Bugün varını yoğunu AK Parti iktidarını ortadan kaldırma ülküsüne adamış olan liberal-sol aydınlarımız da bu uğurda şiddet” diye kutsadıkları- PKK cinayetlerine bile destek vermekten çekinmiyorlar ama bunun bir sonraki aşamasını göremiyorlar. Gündelik kazançlar peşindeler.
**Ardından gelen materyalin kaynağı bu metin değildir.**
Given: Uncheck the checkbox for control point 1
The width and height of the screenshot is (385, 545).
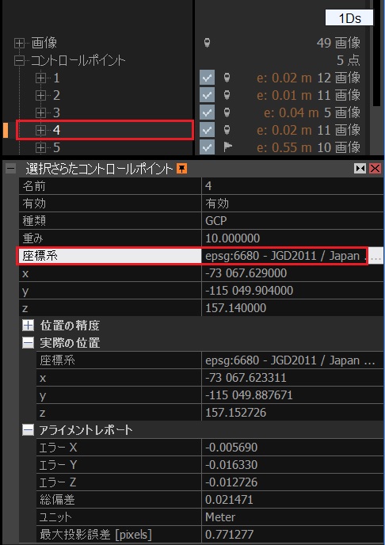Looking at the screenshot, I should 207,78.
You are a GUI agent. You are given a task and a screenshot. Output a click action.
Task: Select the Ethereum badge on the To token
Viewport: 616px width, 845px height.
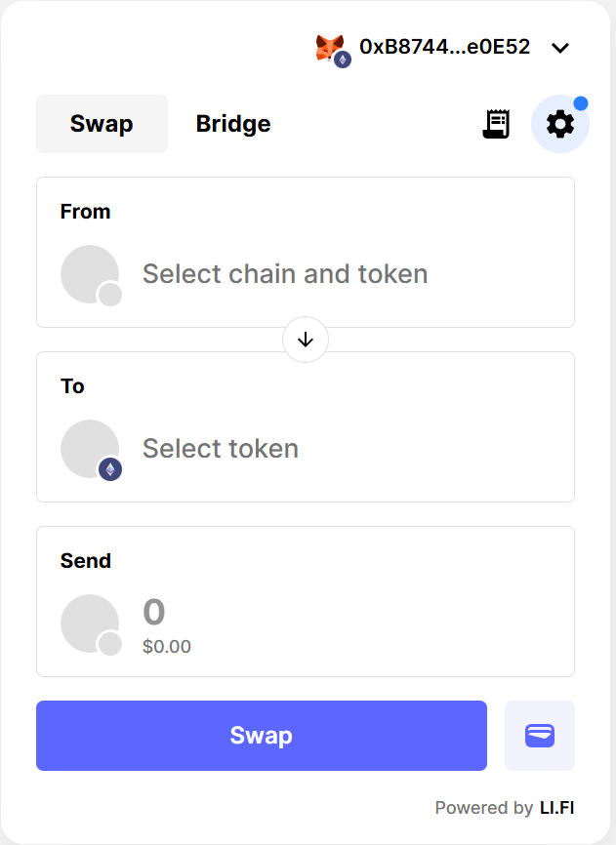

Küçük öfkeleri için büyük kıymetleri kolayca harcayabiliyorlar... Tıpkı bundan bir asır önce, Balkan Harbi sırasında “Edirne’yi Enver alacağına Bulgar alsın” diyebilmiş büyükbabaları gibi.
Çözüm Süreci başladığında silah bırakacağını açıklayan PKK’ya “silah sizin güvenceniz, sakın silah bırakmayın” diye öğüt veren aydınlarımız var bizim. Üstelik bunlar başka ülkelerdeki gibi birtakım marjinal yayın organlarında değil, “merkez medya”da görüşlerini toplumla paylaşıyorlar.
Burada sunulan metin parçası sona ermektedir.